Collected data:
··········

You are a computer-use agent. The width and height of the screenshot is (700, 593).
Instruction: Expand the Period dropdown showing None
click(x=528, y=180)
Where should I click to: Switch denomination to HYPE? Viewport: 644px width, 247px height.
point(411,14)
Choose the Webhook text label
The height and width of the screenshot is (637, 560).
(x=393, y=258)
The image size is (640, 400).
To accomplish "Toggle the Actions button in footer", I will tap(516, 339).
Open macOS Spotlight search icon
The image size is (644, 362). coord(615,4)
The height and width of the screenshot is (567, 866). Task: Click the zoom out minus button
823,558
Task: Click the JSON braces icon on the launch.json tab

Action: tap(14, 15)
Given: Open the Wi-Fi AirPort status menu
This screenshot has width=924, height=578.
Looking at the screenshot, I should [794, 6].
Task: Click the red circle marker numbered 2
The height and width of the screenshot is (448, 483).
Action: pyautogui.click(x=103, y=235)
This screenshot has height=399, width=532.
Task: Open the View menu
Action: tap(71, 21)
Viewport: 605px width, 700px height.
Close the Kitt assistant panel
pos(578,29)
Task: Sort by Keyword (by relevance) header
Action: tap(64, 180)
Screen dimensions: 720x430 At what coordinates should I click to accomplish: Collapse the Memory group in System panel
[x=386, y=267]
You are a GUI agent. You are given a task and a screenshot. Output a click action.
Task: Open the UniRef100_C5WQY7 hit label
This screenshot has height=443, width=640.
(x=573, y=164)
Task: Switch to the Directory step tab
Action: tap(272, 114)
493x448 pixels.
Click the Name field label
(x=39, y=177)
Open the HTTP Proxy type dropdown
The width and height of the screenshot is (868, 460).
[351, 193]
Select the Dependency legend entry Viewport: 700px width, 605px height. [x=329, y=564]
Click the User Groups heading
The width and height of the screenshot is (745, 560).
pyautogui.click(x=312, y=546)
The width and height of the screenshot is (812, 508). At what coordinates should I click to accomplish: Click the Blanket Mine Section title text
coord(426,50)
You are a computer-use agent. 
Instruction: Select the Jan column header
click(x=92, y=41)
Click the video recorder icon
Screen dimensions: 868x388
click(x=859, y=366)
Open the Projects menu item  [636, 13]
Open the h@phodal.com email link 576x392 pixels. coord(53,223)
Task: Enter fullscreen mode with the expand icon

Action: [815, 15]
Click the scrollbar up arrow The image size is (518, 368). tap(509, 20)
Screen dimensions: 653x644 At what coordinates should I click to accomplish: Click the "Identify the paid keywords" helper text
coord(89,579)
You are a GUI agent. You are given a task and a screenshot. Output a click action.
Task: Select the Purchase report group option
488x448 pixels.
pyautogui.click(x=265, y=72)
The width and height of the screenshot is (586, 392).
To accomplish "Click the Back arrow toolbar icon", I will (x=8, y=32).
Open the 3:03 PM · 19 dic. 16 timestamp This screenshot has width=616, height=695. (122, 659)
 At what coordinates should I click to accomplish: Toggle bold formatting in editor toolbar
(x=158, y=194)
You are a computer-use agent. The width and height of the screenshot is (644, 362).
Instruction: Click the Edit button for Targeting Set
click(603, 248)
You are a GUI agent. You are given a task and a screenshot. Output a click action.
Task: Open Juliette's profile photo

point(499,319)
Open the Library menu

··········

Task statement:
Write out each line above containing "arrow".

Task response:
Click the scrollbar up arrow The image size is (518, 368). tap(509, 20)
To accomplish "Click the Back arrow toolbar icon", I will (x=8, y=32).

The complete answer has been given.